Slow and low: Chopper film crews inspect VT power lines

September 25, 2021 | By Lisa Scagliotti
Doing some leaf-peeping? A helicopter from New Hampshire-based JBI Helicopter Services moves across the hilltops doing inspection flights of the power grid recently. Photo by Gordon Miller

Doing some leaf-peeping? A helicopter from New Hampshire-based JBI Helicopter Services moves across the hilltops doing inspection flights of the power grid recently. Photo by Gordon Miller

They’ve been overhead but just barely over the treetops, impossible to miss or ignore for long. They’re not conducting a search for a fugitive or cutting trees back from railroad tracks (that was last summer), and they’re not from the Vermont National Guard. 

For the past couple of weeks, helicopters have been particularly active in the vicinity of Waterbury and Duxbury, attracting the attention of local residents, workers, and school students out at recess. 

The choppers belong to the Pembroke, N.H., company JBI Helicopter Services and the crews are in the midst of a “comprehensive inspection” of part of Vermont’s electric power grid. That work has taken JBI through the area flying low and slow over power-line corridors, sometimes hovering slightly below the treetops where there is clearance. 

Electric utilities sent brief communications to customers mentioning the inspection work. The practice is standard and routine, albeit noisy and a little unnerving. 

“It’s actually quite boring. But in aviation, boring is good,” said company President Kurt West in an interview this week. 

A closer look reveals the words “Utility Patrol” on the side of the aircraft. The camera mounted on the nose of the chopper is “motion-picture quality” that company West attests costs “more than some homes.” It films and tracks using GPS coordinates, creating a video map that utility companies can use to pinpoint within a few feet of a location that needs attention, resulting in preventative maintenance that could make the difference to avoid a future power outage, he explains. 
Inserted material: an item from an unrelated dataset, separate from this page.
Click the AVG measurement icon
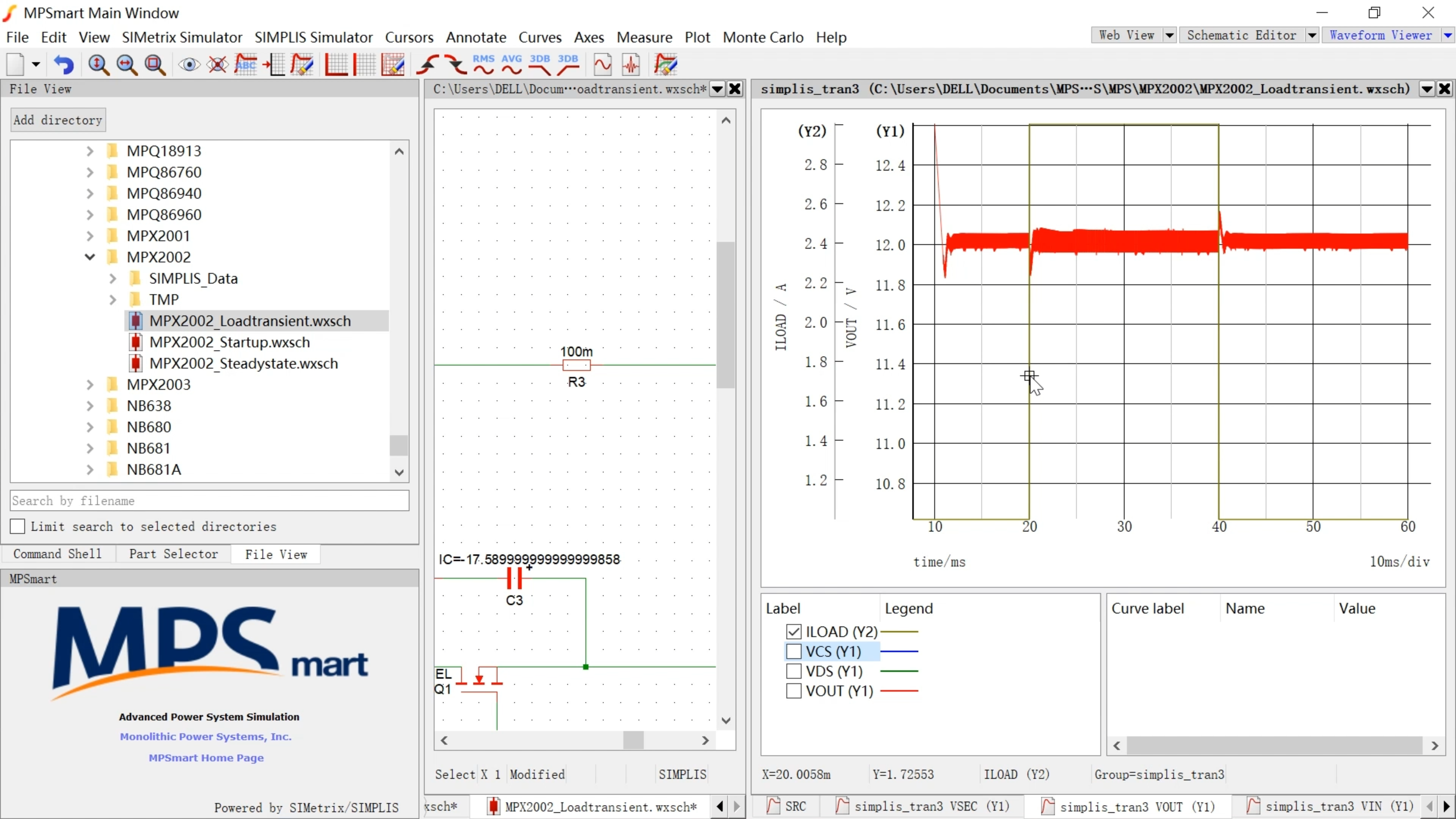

The helicopter has a camera fitted to its nose to capture video as it flies over power line corridors. Photo by Gordon Miller

The helicopter has a camera fitted to its nose to capture video as it flies over power line corridors. Photo by Gordon Miller

“I use the comparison that this is like health care for the power lines,” he said. “This is common practice. We look at the overall health of the grid.”

The chopper gets a good view of the VELCO line in Duxbury. Photo by Gordon Miller

The chopper gets a good view of the VELCO line in Duxbury. Photo by Gordon Miller

The checkup encompasses “lines, poles, insulators, every structure to observe the integrity of the grid,” West said. “We work for every utility in the state of Vermont.” 

The helicopter crew recently has been covering a stretch from Barre working westward to Burlington. By the end of this week, it was off to Bolton and Richmond. It will then turn south through the Champlain Valley to Southern Vermont, West said. “We’re covering about a third of Vermont with this program.” 

In business since 1983, JBI describes itself as a “full-service” helicopter outfit, flying and servicing its own fleet of Bell helicopters, doing maintenance on other private and government-owned Bell aircraft. Technicians do avionics repair for helicopters and airplanes and staff also offer helicopter flight instruction. 

Power line inspections are just a part of JBI’s flight work. Bridges, pipelines, wind turbines are other structures inspected from the air, sometimes using drones in conjunction with helicopters. JBI pilots do mapping, heavy aerial lifting, filming for movies and even stocking upwards of 60 remote New Hampshire ponds with fish each year. 

“We do anything you can’t get to by conventional equipment,” West says in a company video on its website. “The helicopter is a really good tool.”